TV RECAP: ‘The Office: Garage Sale’

TV RECAP: ‘The Office: Garage Sale’

The Office has finally stopped lollygagging around the Michael-Holly will-they/won’t-they (of course they will) question? and given us what we all expected: The Proposal, albeit coyly buried under the episode’s evasive title “Garage Sale.” But who’s complaining?

In the show’s 145-episode run, it’s deftly avoided cheap sentiment, and though Michael’s erratic behavior can be grating, especially in this last season, Steve Carell knows how to keep it sweet instead of cloying—even when you have the rest of the office bearing candles and ominously asking Holly to marry them in some weirdly druidic ritual (not that I know anything about druidic rituals [though one of the tech guys at my old job was a druid]; it’s just the best adjective to go with “ritual”).

On the one hand I can’t say the episode offers much in the way of surprises—like I wrote, Michael proposing to Holly isn’t a big shock, nor is it much of a shock that Michael’s original plan was to write out “Marry me, Holly” (or something to that effect) in gasoline in the parking lot.

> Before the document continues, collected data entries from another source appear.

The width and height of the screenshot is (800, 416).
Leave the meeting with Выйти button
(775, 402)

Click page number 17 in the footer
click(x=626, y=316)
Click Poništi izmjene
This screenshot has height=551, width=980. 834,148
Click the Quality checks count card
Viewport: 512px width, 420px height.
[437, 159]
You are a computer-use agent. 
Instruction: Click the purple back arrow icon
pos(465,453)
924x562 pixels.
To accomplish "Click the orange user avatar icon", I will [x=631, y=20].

Or Pam steering him back on the path to sanity. However Holly turning the tables and attempting to propose to Michael was a good touch. As was Holly calling home to speak to her father, then mother, then father again (I never expected them to make an Alzheimer’s joke either). And, perhaps most surprisingly, is the simple fact that Michael’s proposal ended up being far more romantic than Jim’s. Score one for Scott.

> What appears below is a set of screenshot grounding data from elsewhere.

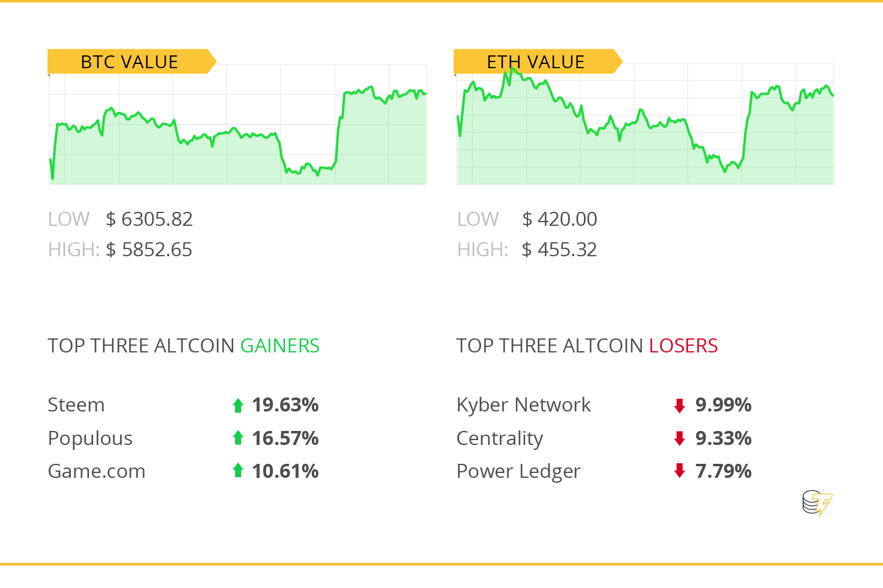This screenshot has height=588, width=883.
Task: Click the green up arrow for Game.com
Action: 238,471
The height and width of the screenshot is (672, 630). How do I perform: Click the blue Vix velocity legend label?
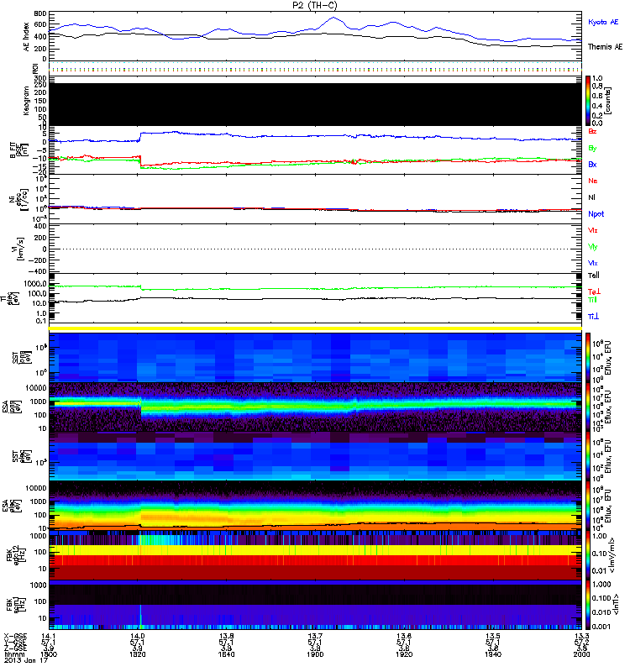(593, 263)
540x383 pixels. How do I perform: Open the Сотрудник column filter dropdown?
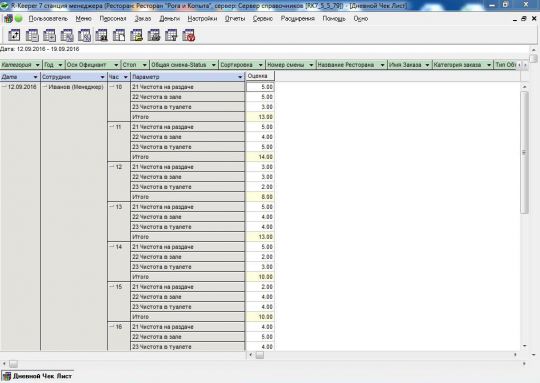pyautogui.click(x=102, y=77)
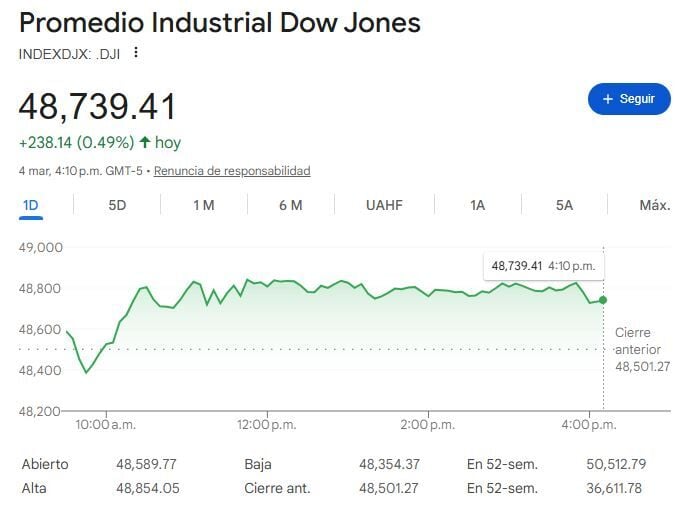Image resolution: width=684 pixels, height=515 pixels.
Task: Click the green endpoint dot on chart
Action: 603,300
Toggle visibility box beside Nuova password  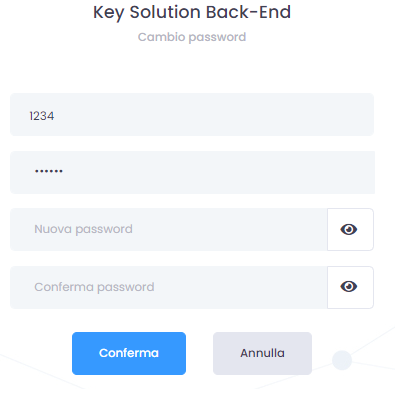[x=350, y=229]
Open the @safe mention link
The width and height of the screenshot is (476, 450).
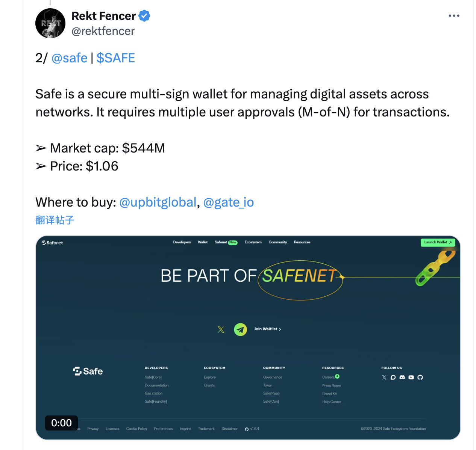69,58
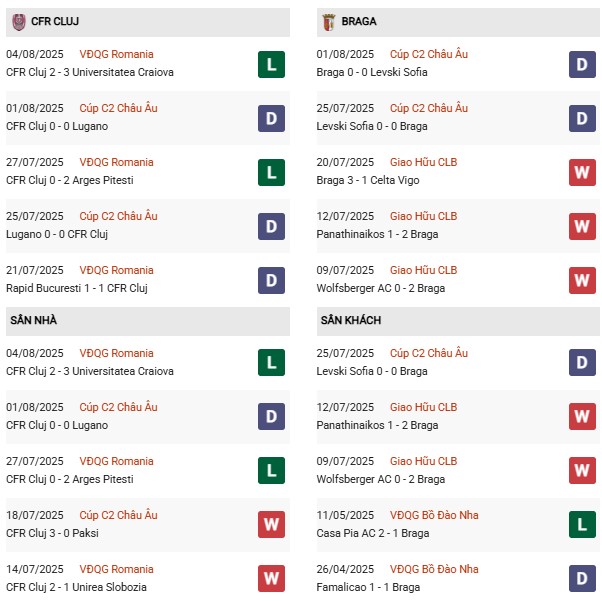This screenshot has height=601, width=602.
Task: Click W badge for Braga 3-1 Celta Vigo
Action: coord(583,172)
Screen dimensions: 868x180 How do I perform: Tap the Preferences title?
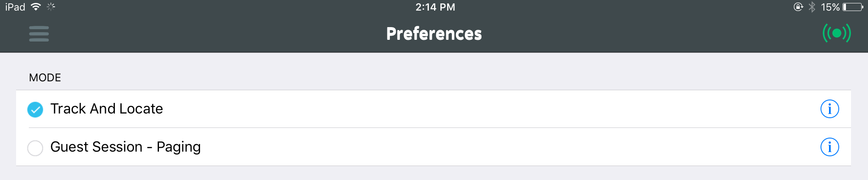(434, 33)
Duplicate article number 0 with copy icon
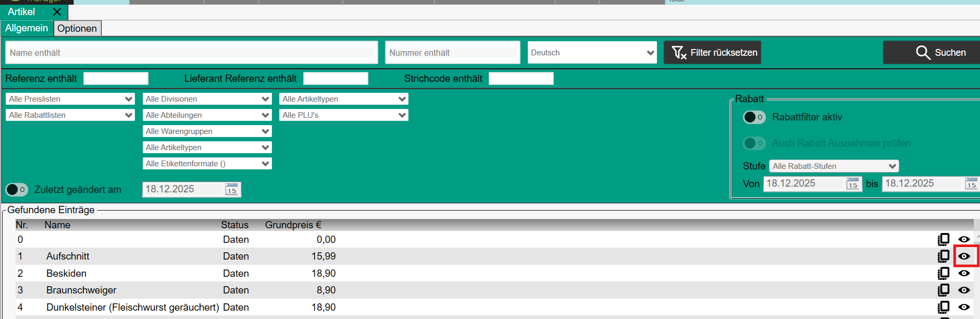Screen dimensions: 980x319 click(x=943, y=239)
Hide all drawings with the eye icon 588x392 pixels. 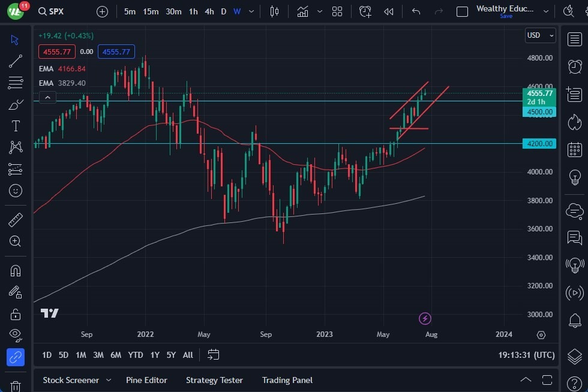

The titular garage sale is almost an afterthought, and while it’s fun to see Dwight talk his way into trading a thumbtack and working his way up to a $150 telescope, and, eventually, Jim’s packet of magic beans, it felt like the premise could have had a lot more potential and opportunities to play with the characters (but hey, they did a great job having Dwight play on everyone else’s insecurities to trade up—even if it was stolen from the plot of a Donald Duck comic, but what isn’t?). Ryan’s homestyle pesto with Phyllis’s motherly mug on the label was exactly the kind of sleazy-douche product you’d expect him to peddle, and Oscar selling off gifted seasons of Will & Grace (not because he’s a fan but because everyone thinks he must be) hit the right note. And “Garage Sale” also gets mega-props for the Dallas board game running joke—my parents had it as well, and my sister and I spent the better part of our childhoods trying to figure out how the hell to play it (and the rest wondering what our parents’ fascination with the show was [and, thanks to it being released on DVD, we get to relive those precious moments with our parents, who are now wondering the same thing {“They always eat the same thing for breakfast—eggs and ham, eggs and ham, every morning it’s always eggs and ham. What the Hell’s wrong with these people?” Dad often says}]). On second thought, they did do a lot with the garage sale. Criticism retracted.

In the end, though, it’s Michael’s show (Steve Carell even directed it), and it’s a culmination of his lifetime spent finding someone who complements him perfectly and having the uncharacteristic willingness to get serious enough to realize and grasp it. What more really is there to say? It’s an enjoyable episode, not a great one, but it got a necessary plot point out of the way so we don’t have to keep waiting around for it to happen, and it did it with class, that is, if you don’t count the Alzheimer’s joke.